» **TO DO**:
- 1) List every lake named in the text on Florida State Road 33.
- 2) Extend the text on Florida State Road 33, picking up after its final sentence.

State Road 33 begins in Lakeland off U.S. Route 92 (US 92) east of the intersection with US 98 and heads north along the vicinity of the west bank of Lake Parker. North of there it curves to the northeast and has one of two interchanges with Interstate 4 (I-4). The first interchange (Exit 33) provides westbound access via North Socrum Loop Road (CR 582), and eastbound access directly to SR 33. The route turns more to the east away from I-4, until it curves north at the northern terminus of Florida State Road 659. It has an encounter at the second interchange with I-4 (Exit 38) where it actually crosses under the interstate. The road continues northeast to Polk City where it curves back towards the north at a bridge over a former Seaboard Air Line Railroad line (now the Auburndale TECO Trail and General James A. Van Fleet State Trail) just at the northwestern coast of Lake Agnes. From there, it traverses through mostly rural farmland into Lake County and Groveland. In Groveland, it intersects and begins a 3 mi concurrency with SR 50, up to Mascotte. Now a county road, CR 33 continues through another 10 mi or so of rural farmland, passes over Florida's Turnpike, then has a brief overlap with Lake County Road 48 in Okahumpka, which terminates at the eastern terminus of CR 470, while CR 48 head to Howey-in-the-Hills. Lake CR 33 itself ends on US 27 just south of the bridge over Helena Run, a waterway between Lake Denham and Lake Harris.

==History==
The current Florida State Road 33 was established during the great renumbering of 1945, after the original SR 33 was replaced by Florida State Road 85 between Fort Walton Beach and Crestview in Okaloosa County. The route originally began at began at U.S. Route 92 (later U.S. Business Route 92, and currently unmarked State Road 600) in Lakeland, Florida and ended at Florida State Road 44 west of the merge with U.S. Route 441 in Leesburg, Florida. It was rerouted in Lakeland from Iowa Avenue one block west to Massachusetts Avenue in the 1970's, with a connecting road between East First Street and north of Bon Aire Street. Some Google Street View images still mistakenly show Iowa Avenue as being part of SR 33. South of the current US 92, SR 33 became a city street within Lakeland, though some traces of Massachusetts Avenue's status as part of SR 33 can still be found in the city, mainly on railroad signal boxes at the crossing of the CSX Carters Subdivision.

» **DATASET EXCERPT**:

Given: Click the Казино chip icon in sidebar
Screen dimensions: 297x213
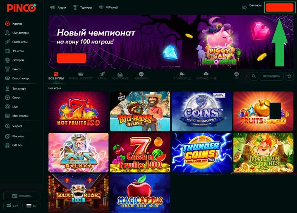Looking at the screenshot, I should [7, 24].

» **ANSWERS PROVIDED**:
- 1) Lake Parker, Lake Agnes, Lake Denham, Lake Harris

- 2)
North of SR 50 in Mascotte, the road was downgraded to a county road. North of U.S. Route 27 in Okahumpka, the route was extended in a hidden overlap with US 27 and hidden SR 25 until it branched off at Dixie Avenue in Leesburg. The US 27/SRs 25-33 bridge over Lake Harris contained a roadside park, which was later converted into the Leesburg Fishing Area. This segment was eliminated as part of the realignment of SR 44 in Leesburg during the mid-1980's, and the county portion has been truncated at US 27 in Okahumpka ever since.

==Major intersections==

County: Location; mi; km; Destinations; Notes
Polk: Lakeland; 0.000; 0.000; US 92 (Memorial Boulevard / SR 546) – Auburndale, Plant City
2.931: 4.717; CR 582 north (North Socrum Loop Road) to I-4 west – Tampa
3.572: 5.749; I-4 east (SR 400) – Orlando; I-4 exit 33
6.046: 9.730; SR 659 south (North Combee Road); Former SR 33A, and CR 33A
7.69: 12.38; I-4 (SR 400) – Tampa, Orlando; I-4 exit 38
Polk City: 13.503; 21.731; CR 655 south (Berkley Road) – Auburndale; Former SR 655
13.702: 22.051; SR 559 south (Broadway Boulevard) to I-4 – Fantasy of Flight, Lake Alfred
Polk–Lake county line: ​; Bridge over Withlacoochee River
Lake: ​; 27.460; 44.193; CR 474 east
​: 29.803; 47.963; CR 561 north – Clermont
​: 36.547; 58.817; CR 565B east (Pine Island Road)
Groveland: 40.216; 64.721; SR 50 east – Clermont; south end of SR 50 overlap; signage changes northbound from SR 33 to CR 33
40.541: 65.244; SR 19 north (Lake Avenue) to Florida's Turnpike north – Howey-in-the-Hills; Southern terminus of SR 19
41.312: 66.485; CR 565 north (Villa City Road)
Mascotte: 42.687; 68.698; SR 50 west – Brooksville; north end of SR 50 overlap and state maintenance
Leesburg: 54.1; 87.1; CR 48 west – Center Hill, Webster; south end of CR 48 overlap
Okahumpka: 54.7; 88.0; CR 48 east / CR 470 west to Florida's Turnpike – Sumterville, Howey-in-the-Hills; north end of CR 48 overlap
​: 56.049; 90.202; US 27 (SR 25)
1.000 mi = 1.609 km; 1.000 km = 0.621 mi Concurrency terminus;

==Related routes==
===SR-CR 33A===
State Road 33A served as a suffixed alternate route for SR 33 from Eaton Park, Florida to the northern reaches of Lakeland, Florida. It began at US 98 in Eaton Park, ran north through Crystal Lake and Combee Settlement at US 92, and finally terminated at SR 33 south of Interstate 4. It is mainly known as South Combee Road south of Polk County Road 542 and North Combee Road north of CR 542. At some point in the 1980's, the route was downgraded into County Road 33A. Today it is designated as Florida State Road 659, though the old route number still shows up in many street name signs and on Google maps.